[Critique] The Danish Girl : l’histoire « vraie » de Lili Elbe ?

En ce début d’année 2016, l’égalité est l’un des maîtres-mots du cinéma. Alors que le splendide Carol de Todd Haynes (récompensé à Cannes pour l’interprétation de Rooney Mara) s’apprête à sortir sur les écrans le 13 janvier, le nouveau long-métrage de Tom Hooper débarque la semaine suivante, la veille de l’avant-première française de Free Love, avec Ellen Page et Julianne Moore. Dans The Danish Girl, Eddie Redmayne incarne Einar Wegener, l’un des premiers hommes à avoir souhaité changer de sexe, devenant ainsi Lili Elbe. Donné favori aux Oscar et aux Golden Globes, pourrait-il remporter un prix deux années d’affilée, tout en offrant un regard nouveau sur la communauté transgenre ? Silence Moteur Action vous répond.

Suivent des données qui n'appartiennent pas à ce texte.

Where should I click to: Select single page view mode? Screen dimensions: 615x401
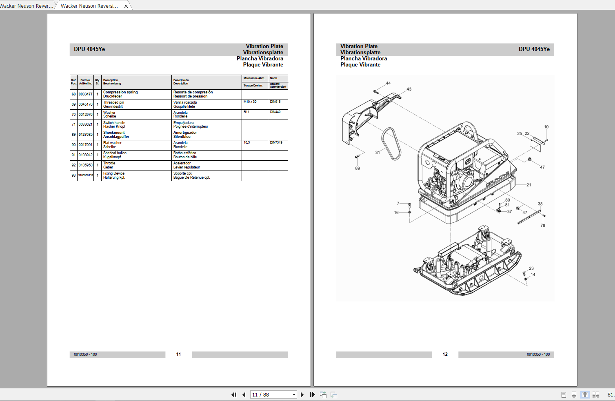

On ne va pas se mentir : The Danish Girl a été un calvaire en termes de production. Le script a trainé dans quelques tiroirs depuis 2009, passant de mains en mains, et de réalisateur en réalisateur. De Tomas Alfredson (Morse) à Nicole Kidman (qui envisageait même d’incarner le premier rôle !), équipe et castings ne continuèrent de changer jusqu’à l’arrivée de Tom Hooper en 2014. Le réalisateur imposa l’arrivée d’Eddie Redmayne, mais aussi celle d’Alicia Vikander, qui succéda elle-même à de nombreuses autres actrices, dont Gwyneth Paltrow, Uma Thurman et Charlize Theron. Un joyeux bazar dans lequel le réalisateur tentera tant bien que mal de mettre de l’ordre, mais malheureusement pour lui, le résultat peine à nous convaincre.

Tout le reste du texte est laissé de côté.